Leaving your hair to dry naturally, avoiding heat damage, is one of the best ways to care for it – but I understand that long hair needs a little more than that! I haven’t had long hair for years, and to be honest with you, I can’t really remember how I used to style it when I did! Here’s a video by the ELLE team on how to get the perfect blow dry for longer hair – let me know if it works!

When you get your hair cut, watch your stylist carefully and take note of their technique. Ask them what kind of brush is best to use, which heat setting the hair dryer is on, and what products they’re using. Achieving a salon-perfect blow dry at home is tricky, but it can be done! Practice, practice, practice.
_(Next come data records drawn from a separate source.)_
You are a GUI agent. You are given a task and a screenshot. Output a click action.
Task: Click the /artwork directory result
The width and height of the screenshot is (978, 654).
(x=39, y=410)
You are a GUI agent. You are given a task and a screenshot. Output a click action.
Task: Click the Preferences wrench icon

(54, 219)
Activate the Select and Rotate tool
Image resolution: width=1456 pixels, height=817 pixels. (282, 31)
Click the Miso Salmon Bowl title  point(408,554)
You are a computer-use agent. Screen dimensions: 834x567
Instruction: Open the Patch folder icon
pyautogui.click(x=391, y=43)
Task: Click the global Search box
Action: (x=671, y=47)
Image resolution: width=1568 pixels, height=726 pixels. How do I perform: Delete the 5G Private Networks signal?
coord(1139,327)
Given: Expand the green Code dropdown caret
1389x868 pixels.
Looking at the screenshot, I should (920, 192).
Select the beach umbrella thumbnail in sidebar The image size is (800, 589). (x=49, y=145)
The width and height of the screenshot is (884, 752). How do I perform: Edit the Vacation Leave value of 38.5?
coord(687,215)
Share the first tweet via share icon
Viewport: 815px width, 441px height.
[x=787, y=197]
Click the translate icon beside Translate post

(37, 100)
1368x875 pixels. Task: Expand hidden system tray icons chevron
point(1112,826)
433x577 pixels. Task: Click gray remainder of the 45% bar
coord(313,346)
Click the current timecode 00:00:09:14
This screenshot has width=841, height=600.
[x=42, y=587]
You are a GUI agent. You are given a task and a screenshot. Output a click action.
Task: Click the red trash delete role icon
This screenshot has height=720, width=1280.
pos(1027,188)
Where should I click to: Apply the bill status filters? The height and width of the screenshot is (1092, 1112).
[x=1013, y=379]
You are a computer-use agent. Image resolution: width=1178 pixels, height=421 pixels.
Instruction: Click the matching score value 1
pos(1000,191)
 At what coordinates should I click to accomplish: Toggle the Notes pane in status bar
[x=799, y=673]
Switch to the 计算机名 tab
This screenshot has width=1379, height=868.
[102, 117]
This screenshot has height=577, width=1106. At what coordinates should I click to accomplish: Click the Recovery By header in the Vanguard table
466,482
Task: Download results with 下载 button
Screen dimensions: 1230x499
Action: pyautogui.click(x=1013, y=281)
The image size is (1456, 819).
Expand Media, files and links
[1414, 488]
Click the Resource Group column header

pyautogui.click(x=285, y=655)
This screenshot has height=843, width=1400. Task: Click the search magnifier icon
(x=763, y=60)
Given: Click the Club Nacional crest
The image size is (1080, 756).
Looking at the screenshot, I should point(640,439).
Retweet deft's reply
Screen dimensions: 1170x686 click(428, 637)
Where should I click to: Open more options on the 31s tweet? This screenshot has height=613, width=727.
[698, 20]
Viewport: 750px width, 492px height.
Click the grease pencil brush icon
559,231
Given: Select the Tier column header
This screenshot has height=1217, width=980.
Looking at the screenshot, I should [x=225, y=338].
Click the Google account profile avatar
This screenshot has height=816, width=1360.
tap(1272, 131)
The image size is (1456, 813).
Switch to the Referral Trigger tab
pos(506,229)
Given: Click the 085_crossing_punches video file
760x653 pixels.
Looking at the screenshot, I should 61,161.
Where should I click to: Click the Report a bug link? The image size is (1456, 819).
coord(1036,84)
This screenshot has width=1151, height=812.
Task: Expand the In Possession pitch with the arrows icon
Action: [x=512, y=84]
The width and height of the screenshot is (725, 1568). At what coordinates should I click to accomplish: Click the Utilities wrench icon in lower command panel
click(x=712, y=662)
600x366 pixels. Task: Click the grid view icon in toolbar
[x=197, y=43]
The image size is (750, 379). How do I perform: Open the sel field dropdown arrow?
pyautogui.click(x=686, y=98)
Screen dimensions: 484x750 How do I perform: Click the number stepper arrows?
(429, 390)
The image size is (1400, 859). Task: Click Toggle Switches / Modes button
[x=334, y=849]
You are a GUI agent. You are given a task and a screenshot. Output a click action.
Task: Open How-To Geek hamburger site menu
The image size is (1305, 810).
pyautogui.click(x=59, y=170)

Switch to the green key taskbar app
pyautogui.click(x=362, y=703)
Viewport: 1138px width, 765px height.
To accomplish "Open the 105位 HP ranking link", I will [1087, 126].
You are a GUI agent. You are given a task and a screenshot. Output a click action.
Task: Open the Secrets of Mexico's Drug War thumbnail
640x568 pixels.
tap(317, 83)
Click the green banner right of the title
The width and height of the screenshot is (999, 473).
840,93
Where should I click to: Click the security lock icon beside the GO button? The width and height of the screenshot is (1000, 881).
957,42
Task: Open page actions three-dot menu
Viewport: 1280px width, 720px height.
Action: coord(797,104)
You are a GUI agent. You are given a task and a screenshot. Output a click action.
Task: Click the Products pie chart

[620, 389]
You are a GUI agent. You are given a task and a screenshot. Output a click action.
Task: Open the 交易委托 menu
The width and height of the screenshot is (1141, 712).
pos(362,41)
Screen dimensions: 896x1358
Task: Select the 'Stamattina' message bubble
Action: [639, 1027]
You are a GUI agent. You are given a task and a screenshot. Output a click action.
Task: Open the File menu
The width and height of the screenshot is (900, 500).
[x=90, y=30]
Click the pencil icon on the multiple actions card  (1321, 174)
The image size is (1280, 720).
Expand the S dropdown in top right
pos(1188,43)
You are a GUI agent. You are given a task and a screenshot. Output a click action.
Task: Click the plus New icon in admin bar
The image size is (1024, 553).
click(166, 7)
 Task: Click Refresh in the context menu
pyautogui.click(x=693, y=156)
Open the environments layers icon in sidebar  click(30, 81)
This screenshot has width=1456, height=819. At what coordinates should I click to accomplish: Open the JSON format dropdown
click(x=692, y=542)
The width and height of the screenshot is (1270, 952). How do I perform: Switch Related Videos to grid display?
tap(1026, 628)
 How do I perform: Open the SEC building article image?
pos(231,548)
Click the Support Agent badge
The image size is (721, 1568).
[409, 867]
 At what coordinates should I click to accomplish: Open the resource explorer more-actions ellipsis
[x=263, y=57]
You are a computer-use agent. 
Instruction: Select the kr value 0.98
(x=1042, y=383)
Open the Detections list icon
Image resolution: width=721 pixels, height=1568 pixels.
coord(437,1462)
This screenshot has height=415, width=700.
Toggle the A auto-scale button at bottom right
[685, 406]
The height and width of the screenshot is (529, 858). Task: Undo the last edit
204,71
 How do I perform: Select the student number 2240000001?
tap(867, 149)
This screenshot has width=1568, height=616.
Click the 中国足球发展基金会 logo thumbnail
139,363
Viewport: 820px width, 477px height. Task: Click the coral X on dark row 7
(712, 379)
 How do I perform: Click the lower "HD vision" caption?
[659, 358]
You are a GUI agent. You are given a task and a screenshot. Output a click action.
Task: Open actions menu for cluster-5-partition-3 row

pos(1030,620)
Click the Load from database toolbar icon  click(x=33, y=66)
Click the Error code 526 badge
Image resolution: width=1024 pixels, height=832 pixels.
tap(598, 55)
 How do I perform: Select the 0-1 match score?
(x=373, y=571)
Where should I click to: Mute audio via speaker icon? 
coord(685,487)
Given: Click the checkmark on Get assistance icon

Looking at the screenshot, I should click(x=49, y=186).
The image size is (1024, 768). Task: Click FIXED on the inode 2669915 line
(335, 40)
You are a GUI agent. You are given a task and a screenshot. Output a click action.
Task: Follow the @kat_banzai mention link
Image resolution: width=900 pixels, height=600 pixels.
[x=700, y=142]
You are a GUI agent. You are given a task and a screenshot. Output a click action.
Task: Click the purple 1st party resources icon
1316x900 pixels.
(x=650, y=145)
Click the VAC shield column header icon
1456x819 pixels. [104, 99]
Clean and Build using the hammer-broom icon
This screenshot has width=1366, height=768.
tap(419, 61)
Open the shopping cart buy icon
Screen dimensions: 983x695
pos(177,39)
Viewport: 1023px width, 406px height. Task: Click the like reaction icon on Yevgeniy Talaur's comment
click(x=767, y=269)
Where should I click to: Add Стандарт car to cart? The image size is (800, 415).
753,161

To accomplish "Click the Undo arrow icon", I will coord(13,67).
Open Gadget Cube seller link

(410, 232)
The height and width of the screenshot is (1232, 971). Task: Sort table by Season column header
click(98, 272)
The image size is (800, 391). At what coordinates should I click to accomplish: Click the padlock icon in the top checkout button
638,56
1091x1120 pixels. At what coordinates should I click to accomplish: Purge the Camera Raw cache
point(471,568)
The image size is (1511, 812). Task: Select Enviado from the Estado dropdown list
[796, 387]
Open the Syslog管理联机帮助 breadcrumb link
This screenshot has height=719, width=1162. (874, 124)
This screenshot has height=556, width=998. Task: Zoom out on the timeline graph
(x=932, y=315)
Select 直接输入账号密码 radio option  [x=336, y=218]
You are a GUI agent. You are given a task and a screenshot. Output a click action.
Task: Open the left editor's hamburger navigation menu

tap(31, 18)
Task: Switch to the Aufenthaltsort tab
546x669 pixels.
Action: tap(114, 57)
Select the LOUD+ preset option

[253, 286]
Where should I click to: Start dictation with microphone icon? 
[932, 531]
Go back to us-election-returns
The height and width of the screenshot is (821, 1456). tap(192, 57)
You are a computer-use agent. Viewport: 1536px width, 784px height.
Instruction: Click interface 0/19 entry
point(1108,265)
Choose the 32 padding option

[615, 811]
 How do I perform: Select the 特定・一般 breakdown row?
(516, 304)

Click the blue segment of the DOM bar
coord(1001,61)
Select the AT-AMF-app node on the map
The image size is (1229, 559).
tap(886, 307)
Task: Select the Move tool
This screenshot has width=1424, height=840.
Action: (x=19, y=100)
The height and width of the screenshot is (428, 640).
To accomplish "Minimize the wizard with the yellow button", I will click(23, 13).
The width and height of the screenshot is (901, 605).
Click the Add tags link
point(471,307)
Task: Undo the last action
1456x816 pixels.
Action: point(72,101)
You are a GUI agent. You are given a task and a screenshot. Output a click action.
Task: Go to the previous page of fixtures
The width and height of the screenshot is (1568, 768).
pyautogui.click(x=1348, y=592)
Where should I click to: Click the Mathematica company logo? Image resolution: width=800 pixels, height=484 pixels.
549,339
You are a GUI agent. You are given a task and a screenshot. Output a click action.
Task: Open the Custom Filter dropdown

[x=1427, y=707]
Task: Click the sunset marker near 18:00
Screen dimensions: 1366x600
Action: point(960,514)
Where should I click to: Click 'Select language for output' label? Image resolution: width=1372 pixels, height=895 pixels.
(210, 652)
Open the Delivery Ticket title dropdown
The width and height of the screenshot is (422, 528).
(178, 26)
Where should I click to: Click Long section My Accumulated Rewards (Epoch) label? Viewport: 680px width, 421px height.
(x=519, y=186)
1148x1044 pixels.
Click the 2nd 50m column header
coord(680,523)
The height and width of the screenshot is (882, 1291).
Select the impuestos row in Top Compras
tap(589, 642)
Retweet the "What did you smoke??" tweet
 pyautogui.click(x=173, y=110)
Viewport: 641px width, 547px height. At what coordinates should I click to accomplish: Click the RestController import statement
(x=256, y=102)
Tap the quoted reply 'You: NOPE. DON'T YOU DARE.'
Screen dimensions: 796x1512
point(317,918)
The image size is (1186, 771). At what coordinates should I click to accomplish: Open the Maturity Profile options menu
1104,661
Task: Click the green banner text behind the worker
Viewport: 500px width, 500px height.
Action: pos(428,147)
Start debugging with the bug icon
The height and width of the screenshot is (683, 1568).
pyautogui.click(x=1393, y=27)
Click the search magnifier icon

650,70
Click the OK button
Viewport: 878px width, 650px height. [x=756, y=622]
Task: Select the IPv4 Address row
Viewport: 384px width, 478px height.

You can style as you blow dry, or finish your look with extra products. Tweak and spike up sections of hair with gel, fix an up-do with hairspray, or give texture and movement with a wax. Pull long hair back into a simple ponytail by gently brushing it towards the middle-back of your head, and fastening it loosely with a hairband. Fussy fringes and grown-out layers can be held out of the way with kirby grips until you can get to the salon for a trim. Straightening irons will make your hair smooth and sleek, giving a perfect finish. I’m sure you’ve heard of ghd’s, which are famous the world over. I owned a pair (pink!) when my hair was longer, and I can vouch for them! They’re expensive, but well worth investing in. They make a lot of different sizes and widths, so check out their range.

Swimmers – if you don’t mind looking like a novelty condom when you go for your thrice-weekly dip in the pool, snap on a rubber swimming cap. Otherwise, hoick your hair up out of the way and keep your head above the water. Frolicking in the sea is another matter. Natural saltwater isn’t half as damaging to your hair as chlorine and all those other pool chemicals, but it can be drying. Throw in a dose of sunlight too and you’re on your way to the land of frazzled locks. Keep your hair conditioned and cover it up with a hat or scarf.

What are your tips for having beautiful, healthy hair?